■ **EXERCISE PROMPT**
The data below holds a line containing "Informacja o ochronie prywatności (600, 517)" and a line containing "Strona 4 (784, 1832)"; please quote exactly those two lines and every line between them, and nothing else.

■ **SUPPLIED RECORDS**
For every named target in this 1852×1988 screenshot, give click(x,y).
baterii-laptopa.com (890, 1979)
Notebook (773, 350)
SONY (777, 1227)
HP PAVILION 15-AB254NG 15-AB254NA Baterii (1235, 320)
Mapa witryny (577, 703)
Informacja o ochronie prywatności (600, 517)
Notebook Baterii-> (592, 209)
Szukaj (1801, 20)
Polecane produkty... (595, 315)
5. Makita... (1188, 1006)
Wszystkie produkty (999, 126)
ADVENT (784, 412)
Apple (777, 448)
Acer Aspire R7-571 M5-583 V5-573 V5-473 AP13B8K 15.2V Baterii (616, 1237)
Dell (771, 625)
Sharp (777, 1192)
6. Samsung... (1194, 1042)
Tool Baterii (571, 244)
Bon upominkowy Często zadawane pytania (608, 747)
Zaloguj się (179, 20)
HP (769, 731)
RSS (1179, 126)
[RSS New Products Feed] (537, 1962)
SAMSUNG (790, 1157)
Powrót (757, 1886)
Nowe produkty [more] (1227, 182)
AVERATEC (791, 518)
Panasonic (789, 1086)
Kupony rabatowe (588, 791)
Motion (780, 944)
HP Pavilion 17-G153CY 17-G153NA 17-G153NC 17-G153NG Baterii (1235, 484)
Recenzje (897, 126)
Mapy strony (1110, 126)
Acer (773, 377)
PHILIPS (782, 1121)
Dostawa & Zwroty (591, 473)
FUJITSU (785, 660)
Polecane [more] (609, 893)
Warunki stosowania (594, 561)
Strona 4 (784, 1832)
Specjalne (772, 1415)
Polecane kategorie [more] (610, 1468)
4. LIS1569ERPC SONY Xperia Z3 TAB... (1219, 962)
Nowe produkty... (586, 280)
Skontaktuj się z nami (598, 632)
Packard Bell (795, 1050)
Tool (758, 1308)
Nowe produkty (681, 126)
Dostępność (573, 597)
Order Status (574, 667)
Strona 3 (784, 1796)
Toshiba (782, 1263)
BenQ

■ **EXPECTED ANSWER**
Informacja o ochronie prywatności (600, 517)
Notebook Baterii-> (592, 209)
Szukaj (1801, 20)
Polecane produkty... (595, 315)
5. Makita... (1188, 1006)
Wszystkie produkty (999, 126)
ADVENT (784, 412)
Apple (777, 448)
Acer Aspire R7-571 M5-583 V5-573 V5-473 AP13B8K 15.2V Baterii (616, 1237)
Dell (771, 625)
Sharp (777, 1192)
6. Samsung... (1194, 1042)
Tool Baterii (571, 244)
Bon upominkowy Często zadawane pytania (608, 747)
Zaloguj się (179, 20)
HP (769, 731)
RSS (1179, 126)
[RSS New Products Feed] (537, 1962)
SAMSUNG (790, 1157)
Powrót (757, 1886)
Nowe produkty [more] (1227, 182)
AVERATEC (791, 518)
Panasonic (789, 1086)
Kupony rabatowe (588, 791)
Motion (780, 944)
HP Pavilion 17-G153CY 17-G153NA 17-G153NC 17-G153NG Baterii (1235, 484)
Recenzje (897, 126)
Mapy strony (1110, 126)
Acer (773, 377)
PHILIPS (782, 1121)
Dostawa & Zwroty (591, 473)
FUJITSU (785, 660)
Polecane [more] (609, 893)
Warunki stosowania (594, 561)
Strona 4 (784, 1832)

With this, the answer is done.